Mancunian act The Dead XIII was up next and gave the crowd something more in tune with what they were originally expecting from the evening. Keyboard driven Punk Metal with horror themes, cracking guitar solos, and chunky riffs, vocalist Kurt Blackshard grabbed the audience by the scruff of the neck (no small achievement for someone with one arm) and never let go until it was time to exit the stage. An energetic half an hour of aggressively catchy songs performed with determination and exuberance, and the perfect build-up to the main event.

The first thing you notice about Doyle is, well… Doyle. You simply cannot miss him.
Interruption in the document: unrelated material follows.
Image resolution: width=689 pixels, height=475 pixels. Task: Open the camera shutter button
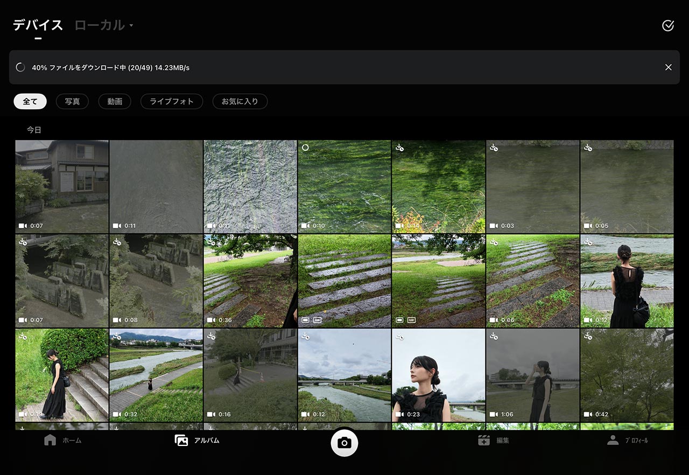345,443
Wearing a black hoodie in a failed attempt to avoid being noticed, the six and a half-foot monster made his way to the stage through the crowd, a good ten to twelve inches taller than virtually everybody else in the venue.

Removing the pointless hoodie and getting straight down to business with ‘Abominator’, the title track of his début album, the musclebound, devilocked guitarist proceeded to indelicately punch, slap, and smash his poor defenceless guitar into sweaty submission over the course of the next hour, while vocalist Alex “Wolfman” Story introduced virtually every song in the set by saying “the next one’s kind of a love song. You can dance to it if you feel so inclined”, slurring his words and staring into the middle distance like he was in some sort of wasted, drunken stupor.

And he may very well have been, if not for the fact that he nailed every one of his cues without fail. If indeed he was drunk, then he possesses an uncanny sober professionalism, but if he was sober then he has a hell of a drunk act.

A distinct lack of any Misfits material may have upset a few punters, but Doyle obviously feels confident enough in his own solo output to not bother relying on past glories. And with tracks as good as ‘Dreamingdeadgirls’, ‘Witchcraft’, ‘Valley of Shadows’, and the completely tasteful ‘Cemeterysexxx” who can blame him?